Way to go Dan! You really have a fine dog!


----------



## Charles C. (Nov 5, 2004)

Bullet is an incredible dog. He's laid back in the holding blind and well mannered on the line, but he marks like a GPS unit. He's got a bright future ahead.


----------



## Mark Sehon (Feb 10, 2003)

Congrats Dan!!!


----------



## Lady Duck Hunter (Jan 9, 2003)

That is excellent...Congratulations, Dan!


----------



## MikeBoley (Dec 26, 2003)

Congrats Dan. That Bullet just keeps knocking them out. Wonder how many points he could have had if Dan was really chasing points?


----------



## FOM (Jan 17, 2003)

The "other Bullet" is a pretty darn good dog, has a great name , too!  Congrats Dan and I told you that Bullet's hole was the first one on the driver side, I got home and I had Buttlet....geeze....

FOM


----------



## Paul Rainbolt (Sep 8, 2003)

MikeBoley said:


> Congrats Dan.

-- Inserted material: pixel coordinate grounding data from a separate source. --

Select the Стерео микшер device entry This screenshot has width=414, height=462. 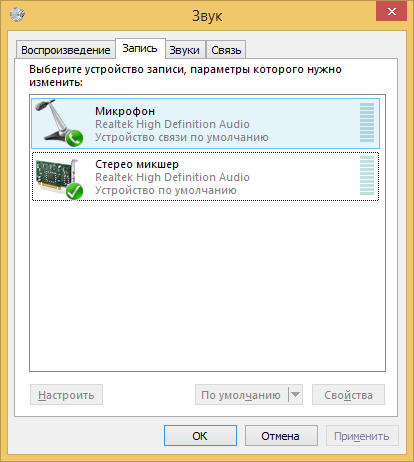pyautogui.click(x=205, y=176)
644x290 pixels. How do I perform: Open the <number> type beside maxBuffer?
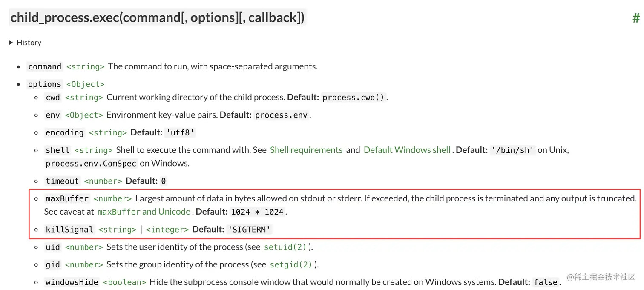click(112, 198)
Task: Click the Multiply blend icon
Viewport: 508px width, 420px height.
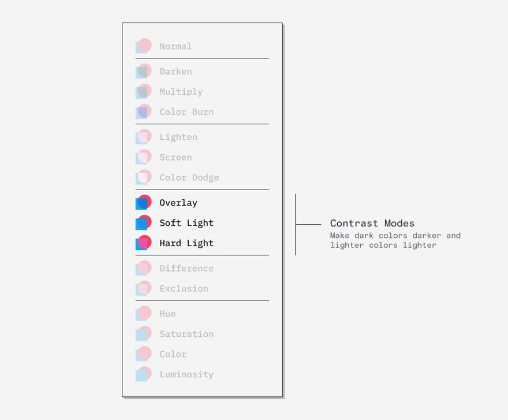Action: point(144,91)
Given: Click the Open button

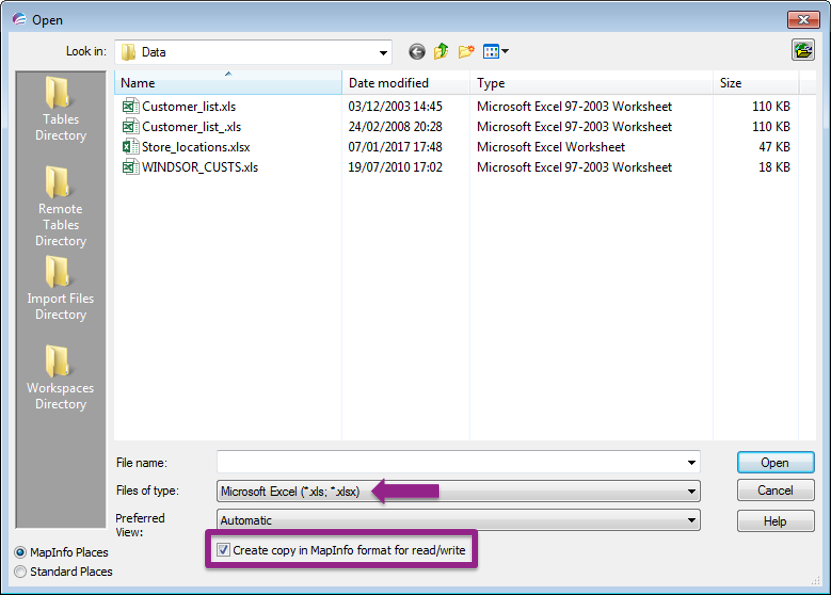Looking at the screenshot, I should point(775,462).
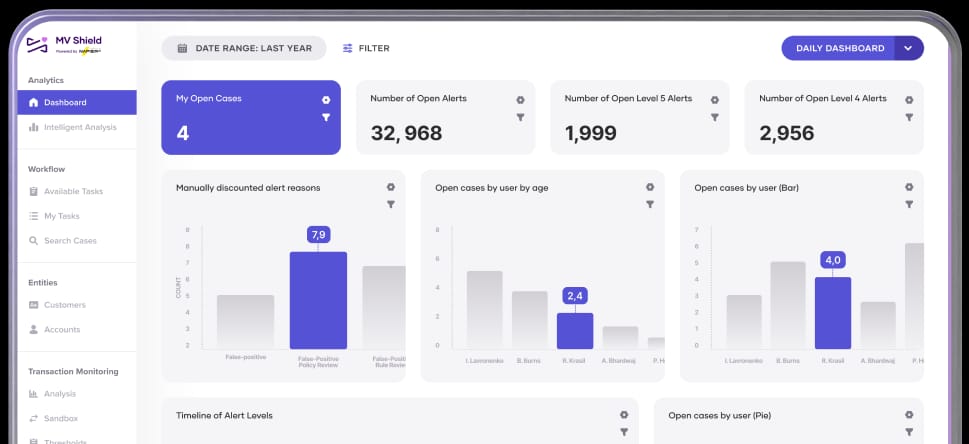969x444 pixels.
Task: Expand the Daily Dashboard dropdown arrow
Action: 908,48
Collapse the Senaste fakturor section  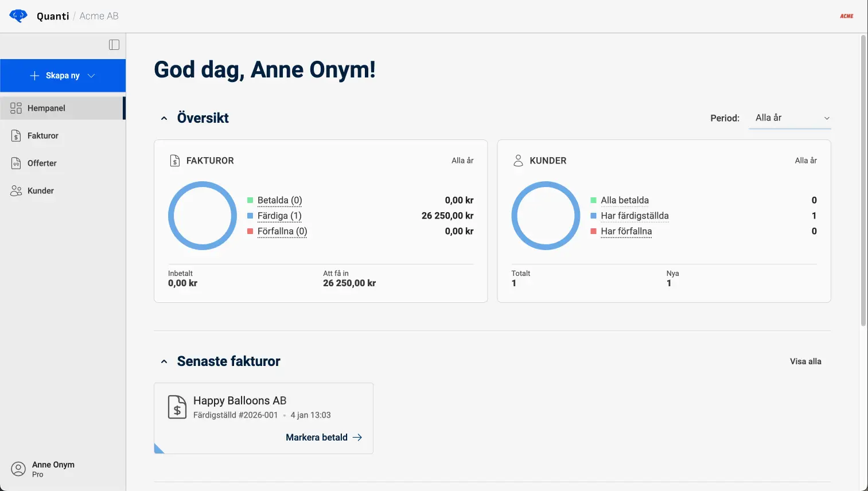tap(164, 361)
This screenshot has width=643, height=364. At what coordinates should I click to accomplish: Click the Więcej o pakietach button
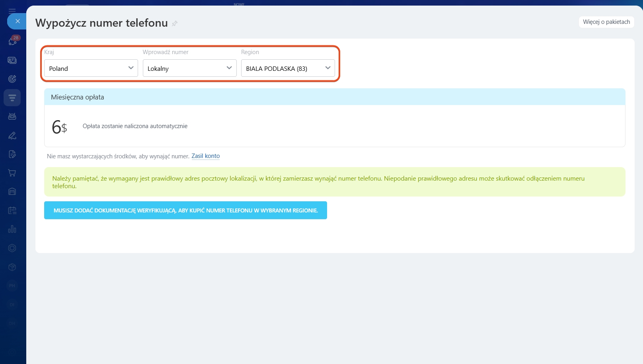tap(606, 22)
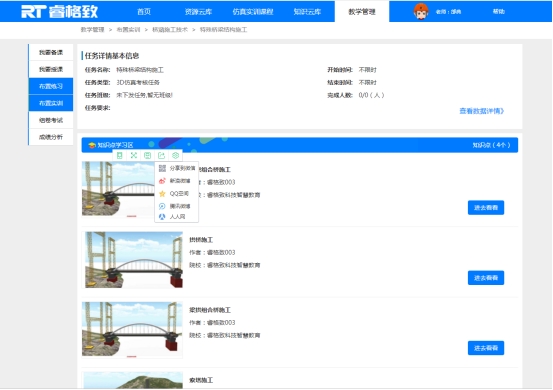This screenshot has width=553, height=390.
Task: Click the green share icon in floating toolbar
Action: [x=162, y=156]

That Bullet just keeps knocking them out. Wonder how many points he could have had if Dan was really chasing points?


If he ran 100 derbies at his current point average per trial he would have over 200 points


----------



## Tim West (May 27, 2003)

Dan, you've got a serious player on your hands with this animal.

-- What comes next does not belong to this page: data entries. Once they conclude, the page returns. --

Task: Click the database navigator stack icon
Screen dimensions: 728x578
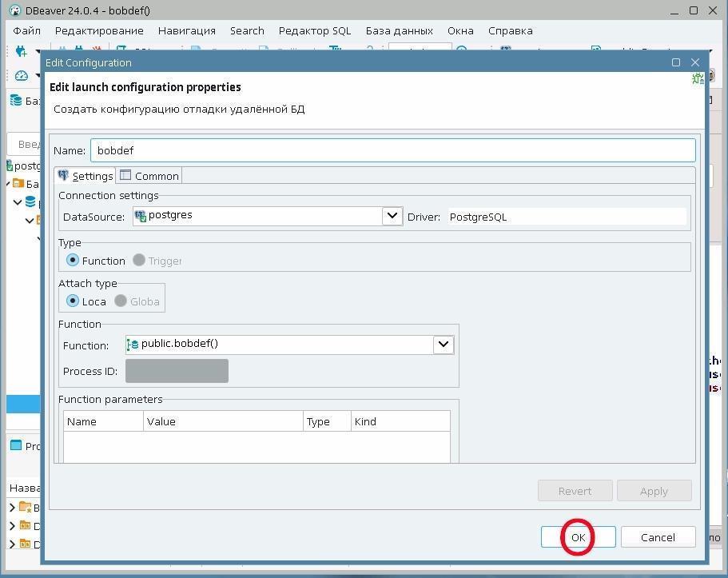Action: pyautogui.click(x=16, y=101)
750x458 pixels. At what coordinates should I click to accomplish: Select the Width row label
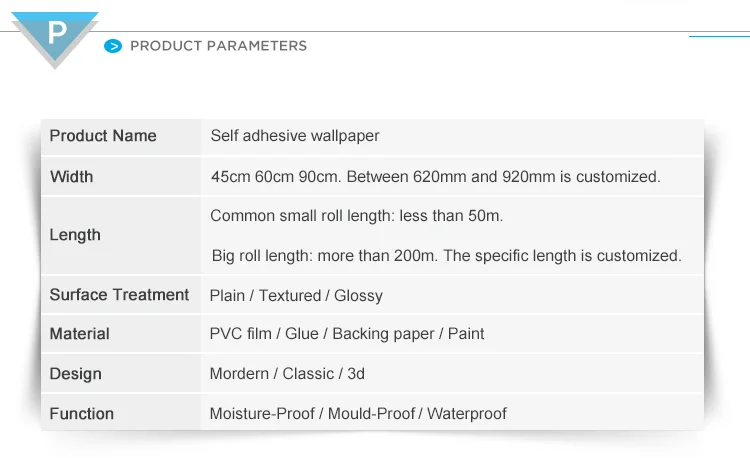click(x=121, y=176)

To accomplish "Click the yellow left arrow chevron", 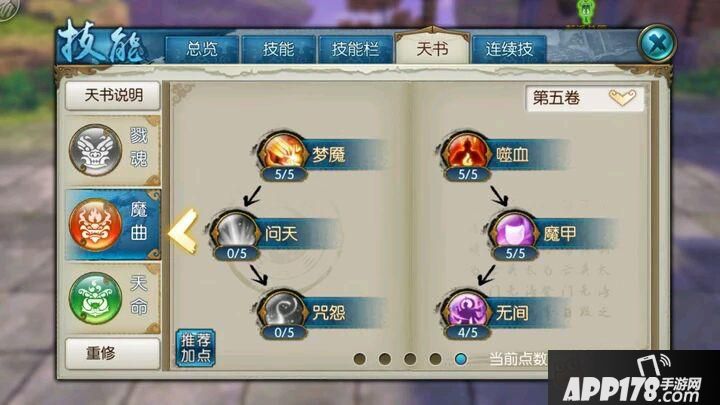I will [183, 231].
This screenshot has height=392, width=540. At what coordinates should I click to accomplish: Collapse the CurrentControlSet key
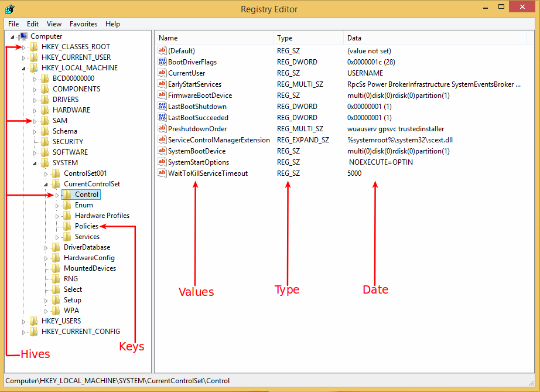[46, 185]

Judging Bullet and Ammo at our Cimarron Derby this summer made sitting in that chair almost emjoyable!


----------



## BBnumber1 (Apr 5, 2006)

Congratulations Dan. Bullets running good....

Hope to see you this winter if I can get down there...


----------



## Mike W. (Apr 22, 2008)

Besides the Cimarron derby, where else did Ammo & Bullet go head to head?


----------



## Charles C. (Nov 5, 2004)

junfan68 said:


> Besides the Cimarron derby, where else did Ammo & Bullet go head to head?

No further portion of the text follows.